Scientists Learn to Share Data — A Giant Step Forward in Advancing SCI Research
Scientists in the spinal cord injury (SCI) space are clear on one thing: Every injury and every individual are unique. The same holds true for datasets and scientists. But with data sharing, the possibilities for combining efforts to affect change grow exponentially.
“We know that no single intervention is going to solve spinal cord injury,” says Karim Fouad, Ph.D., co-director and editor of the Open Data Commons (ODC)-SCI and professor and Canada research chair at the University of Alberta. “So, communication between basic researchers, clinicians, and people living with SCI through open data sharing is the only way to really move the field forward.”

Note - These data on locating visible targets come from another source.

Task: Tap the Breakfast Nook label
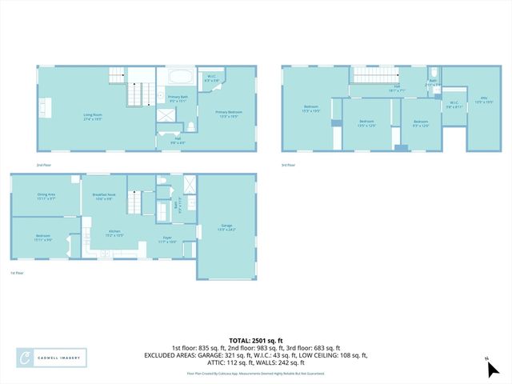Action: [104, 197]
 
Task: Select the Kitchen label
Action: [115, 234]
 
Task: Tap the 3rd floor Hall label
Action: [396, 89]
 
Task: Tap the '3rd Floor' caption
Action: [288, 165]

It makes sense then that funding agencies and publishers are increasingly demanding that researchers make their datasets accessible through some sort of open data-sharing platform. A transparent data culture not only enables scientists to evaluate and replicate other investigators’ findings, but it also acts as a springboard to develop novel research questions.
Sharing is Caring
Dating back early days of science in India and the U.K., professionals came together to discuss their work daily or weekly, often over whiskey. Then scientists began publishing their findings in journal articles. “They shared exciting results. That’s what we still do in published papers. But the rest of the data gets lost,” says Fouad. “That produces a research bias.”
With open data sharing, the goal is to recover all of that lost data — to publish and share everything across the board. So, when researchers have a hypothesis about a particular treatment, they can go into the ODC-SCI and review experiments that have already been completed — and that helps conserve resources.
“By making all of the data available, investigators can improve how they design trials by taking into account previous research findings,” Fouad says. “Once we have the whole picture, with every detail, we’ll be able to use machine learning algorithms to extract information that our brains can’t even conceptualize yet.”
Capturing that information saves time and money. It also allows an opportunity for independent replication, which is such a central tenant of science. Uploading data to the ODC-SCI makes it a citable data set with a digital objective identifier (DOI) — and that helps researchers comply with funding mandates. That infrastructure already exists within the SCI space. Unfortunately, the idea of entering new and old data is overwhelming for most scientists.
The Challenges of Data Sharing
Data sharing is a daunting concept for many researchers. They’re trained in science, not data entry, and it’s not uncommon for them to feel creatively stifled by the process of entering and uploading data. To complicate matters, many investigators don’t feel like they have the time, knowledge, or bandwidth to take the steps necessary to share their data, particularly “old data.”
To date, the ODC-SCI has effectively checked submitted datasets for compliance with ODC standards. Unfortunately, there’s no comprehensive systematic assistance for recovering data from already published studies, and equally important, studies that were never published.
“Researchers are reluctant to dig out data from the past and reformat it to ODC-SCI, create data dictionaries and complete the required metadata to make the information shareable,” says Marco Baptista, Ph.D., chief scientific officer of the Christopher & Dana Reeve Foundation. Plus, learning to enter data correctly and in a standardized format requires time and training.
There are different levels of understanding about how to format and upload research data into the ODC-SCI — and many scientists don’t feel equipped to share data in a FAIR manner, meaning that it’s Findable, Accessible, Interoperable, and Reusable. And some data might be trickier than others to put into an open data sharing platform.
“Conceptually, researchers are on board, but there’s no personal incentive to enter data, especially old data,” says Marco Baptista, Ph.D., chief scientific officer of the Christopher & Dana Reeve Foundation. “Our goal is to add those incentives while also reducing the risks involved with data sharing.”
Working Toward a Sharing Culture
The complexity inherent in SCI requires myriad treatment approaches used alone and in combination. And while experts in the field agree that no single therapy will cure SCI, sharing data openly and in a standardized way poses big challenges.
To help investigators get up to speed with data sharing, the Christopher & Dana Reeve Foundation and the University of Alberta are partnering with investigators — not just to fund these efforts, but also to provide specialized training and guidance so open data sharing protocols becomes standard operating procedure.
With funds from the Open Data Sharing Grant, the University of Alberta will be hiring a “data retrieval specialist,” who will not only help investigators uncover and enter old data for open data sharing but also train them to capture new data and upload it according to ODC-SCI standards.
“It’s really a two-pronged approach,” explains Baptista. “The first prong relies on the ODC Grant to hire a data retrieval specialist and the second prong is to incentivize researchers to analyze shared data so new hypotheses can emerge.” While the process of integrated data collection, management and sharing can be cumbersome, particularly in the early stages, the effectiveness of this approach is easily measured by how many datasets get moved into the ODC-SCI with a DOI.
“For open data sharing to be effective, we have to change the culture,” Fouad says. “But once scientists begin using old data to come up with new conclusions that move the field forward, the culture will shift. It’s not going to happen overnight, but we’re coming at it from all angles, including incentives, training, and ongoing assistance.”